_GIVEN EXERCISE_. Reproduce in full, word for word, the blog post on test riding an unfamiliar horse on pavement.

_ARTICLE_.
────────────────────

Friday, January 21, 2011

Never Test Ride a Horse On Pavement

#2 from the Annals: Never test ride a horse you don't know away from its owner, especially not on pavement.

I could even say don't ever test ride a horse you don't know, always let the owner ride it for you first. Or, never test ride a horse on pavement. Period.

As you know by now, I learned this from experience. I saw an ad for a friendly, seven-year-old, been-there-done-that Paint gelding in Coeur D'Alene at a time I was looking for another horse. He sounded good, so my husband and I drove up to see him.

A big, modern cowboy type guy came out of the house to greet us. He had about five acres, well-laid out, and about five horses. It was a nice house--well-kept--the horses were all nice-looking and clean--well-fed.

But seeing all the other horses there, my first question was, why is this one for sale?

His answer: It was his daughter's horse. They'd purchased him about five months before for barrel racing, but he didn't work out. He just wasn't a good fit.

Any vices?

Answer: He's cinchy and, occasionally, he bites, but once you get him saddled, he's GREAT! But none of this really matters, because even if he'd said he was P-E-R-F-E-C-T, I still should not have got on him.

He saddled and bridled the horse (and yes, the horse was cinchy) and he also used a running martingale on him. (I don't know how I feel about these. My first colt 25 years ago was trained with one and it worked well. My horse, Cowboy, came with a tiedown--he'd, apparently, been ridden with it for years--and it seemed fine, but I read horror stories about them on the trail--getting caught, drowning horses--so I just took it off one day and never rode with it again. Did he ever need it? I tend to doubt it. So, personally, I don't care for any of these aids.) This horse had one.

Here's where it gets hairy: The owner asked if I'd like to ride him down the road (there wasn't a good spot on his property in the subdivision.) At first I declined, but then he pressured me a bit saying it'd be fine, etc., so I started feeling guilty--that I was being a wuss--I caved. Stupid me, always doubting myself back then--always thinking I had to prove myself--always thinking there were people who knew sooo much more than me and turning off my warning signs and BRAIN! I can just see it--off I rode down the paved street leaving my husband and him talking on his lawn behind me. (The way this test ride was going to go--it may have well been the last thing I ever saw!)

────────────────────

_INFORMATION PROVIDED_.
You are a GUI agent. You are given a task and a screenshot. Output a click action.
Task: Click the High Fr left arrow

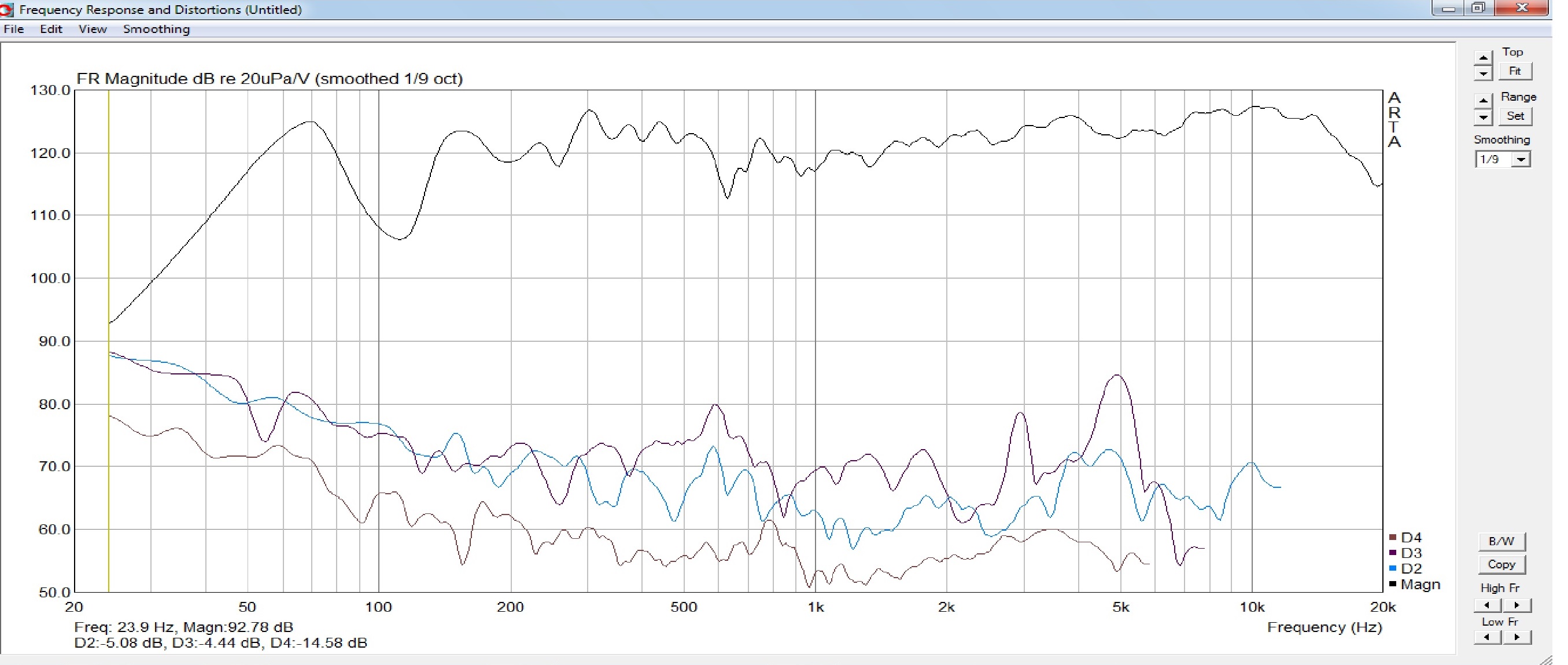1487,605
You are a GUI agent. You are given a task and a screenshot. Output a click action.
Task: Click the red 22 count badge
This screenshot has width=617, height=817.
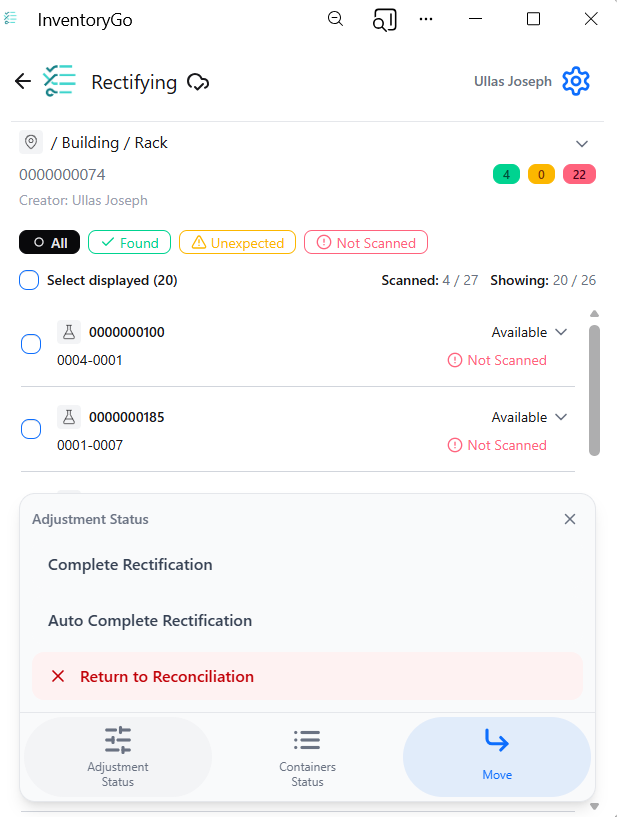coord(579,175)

────────────────────

_EXERCISE OUTPUT_.
Friday, January 21, 2011

Never Test Ride a Horse On Pavement

#2 from the Annals: Never test ride a horse you don't know away from its owner, especially not on pavement.

I could even say don't ever test ride a horse you don't know, always let the owner ride it for you first. Or, never test ride a horse on pavement. Period.

As you know by now, I learned this from experience. I saw an ad for a friendly, seven-year-old, been-there-done-that Paint gelding in Coeur D'Alene at a time I was looking for another horse. He sounded good, so my husband and I drove up to see him.

A big, modern cowboy type guy came out of the house to greet us. He had about five acres, well-laid out, and about five horses. It was a nice house--well-kept--the horses were all nice-looking and clean--well-fed.

But seeing all the other horses there, my first question was, why is this one for sale?

His answer: It was his daughter's horse. They'd purchased him about five months before for barrel racing, but he didn't work out. He just wasn't a good fit.

Any vices?

Answer: He's cinchy and, occasionally, he bites, but once you get him saddled, he's GREAT! But none of this really matters, because even if he'd said he was P-E-R-F-E-C-T, I still should not have got on him.

He saddled and bridled the horse (and yes, the horse was cinchy) and he also used a running martingale on him. (I don't know how I feel about these. My first colt 25 years ago was trained with one and it worked well. My horse, Cowboy, came with a tiedown--he'd, apparently, been ridden with it for years--and it seemed fine, but I read horror stories about them on the trail--getting caught, drowning horses--so I just took it off one day and never rode with it again. Did he ever need it? I tend to doubt it. So, personally, I don't care for any of these aids.) This horse had one.

Here's where it gets hairy: The owner asked if I'd like to ride him down the road (there wasn't a good spot on his property in the subdivision.) At first I declined, but then he pressured me a bit saying it'd be fine, etc., so I started feeling guilty--that I was being a wuss--I caved. Stupid me, always doubting myself back then--always thinking I had to prove myself--always thinking there were people who knew sooo much more than me and turning off my warning signs and BRAIN! I can just see it--off I rode down the paved street leaving my husband and him talking on his lawn behind me. (The way this test ride was going to go--it may have well been the last thing I ever saw!)